Background: To cope with online education, I taught linear algebra using a variant of the flipped classroom. I recorded videos and put them up on YouTube and students presented the content in these videos during class - sometimes in pairs, sometimes individually. During the presentation, I used to point out gaps or lack of understanding.

Long story short, the students did not gain much from the course - especially towards the end of the course. My students did terribly in their final exam. As they all did terribly, I feel I failed them. I had a conversation with them and they said that me pointing out their mistakes or lack of understanding demotivated them. Sending them to a vicious cycle and the result of the final exam is a consequence.

I also taught an IBL course and a colleague attended this course. He too told me that I shouldn't say "You are wrong" - it demotivates the students. At the time I had argued, "how else will they learn?".

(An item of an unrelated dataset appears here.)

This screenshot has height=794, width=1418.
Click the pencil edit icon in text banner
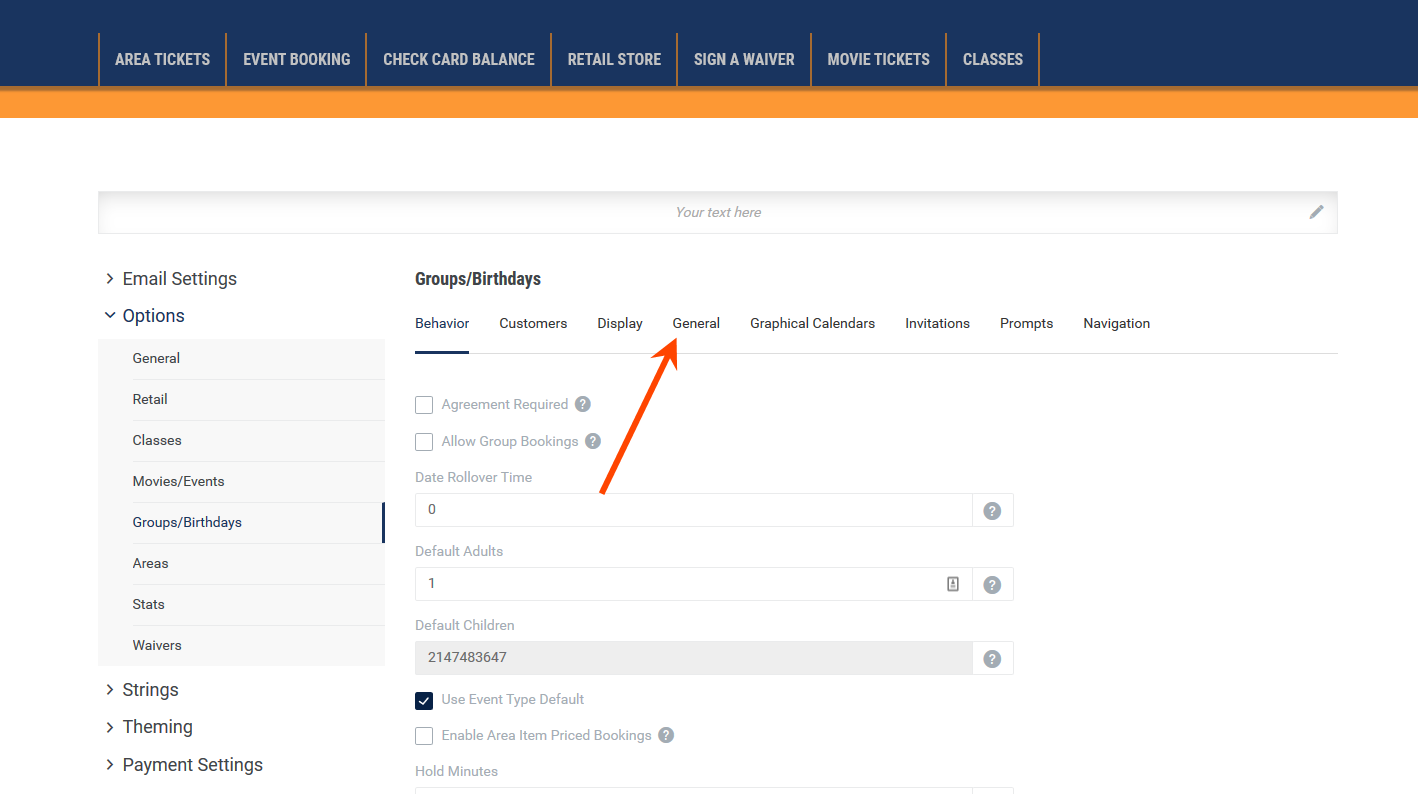pos(1316,212)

Question: Is it wrong to say "you are wrong"? If yes, how do we correct mistakes in a way that is not demotivating? My policy has been, give elaborate feedback, but grade leniently. But, feedback often meant I point out their mistakes. Of course, I was also generous with praise. How can I give feedback that is not demotivating?

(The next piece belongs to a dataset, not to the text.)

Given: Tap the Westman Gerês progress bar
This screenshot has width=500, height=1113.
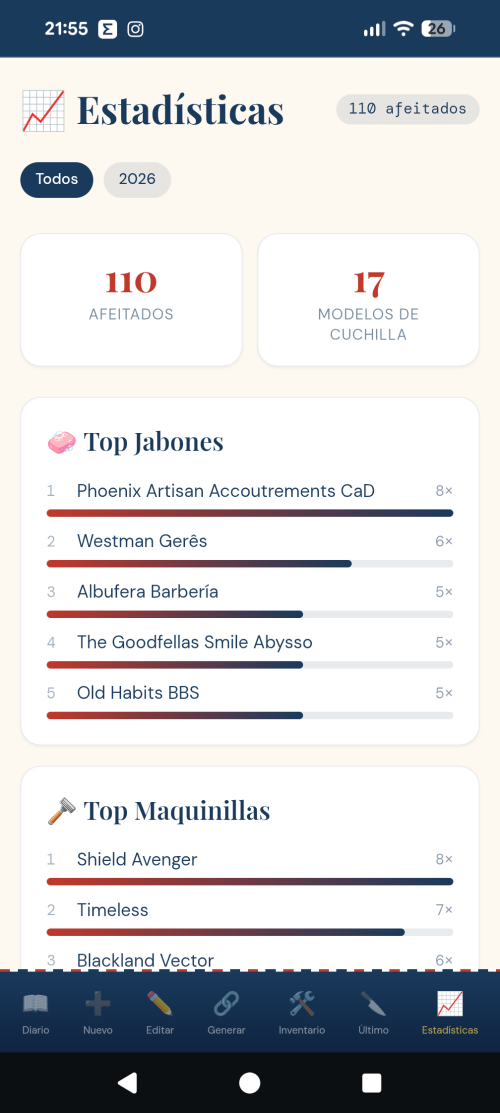Looking at the screenshot, I should [250, 564].
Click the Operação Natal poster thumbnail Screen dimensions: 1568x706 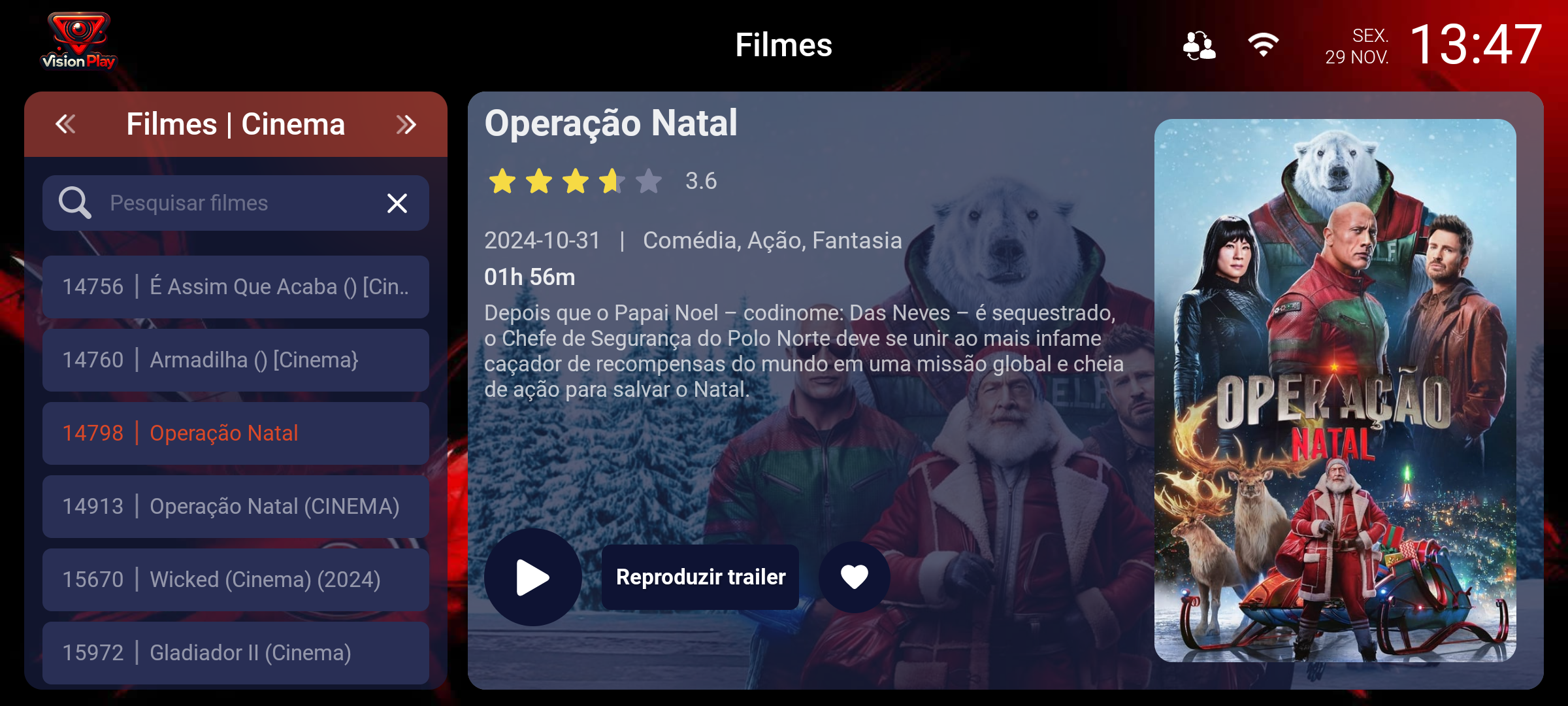pyautogui.click(x=1335, y=390)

I didn't use the exact phrase "you are wrong". I used different phrases in different situations. I mostly said the argument was wrong. I do, however, say "I don't think you have understood this concept". Sometimes they reply I understand; I am just unable to explain. So, I generally add the disclaimer - "I do not mean you did not understand anything, but there is some lack of understanding. If you cannot explain, that means you have not understood the concept well enough".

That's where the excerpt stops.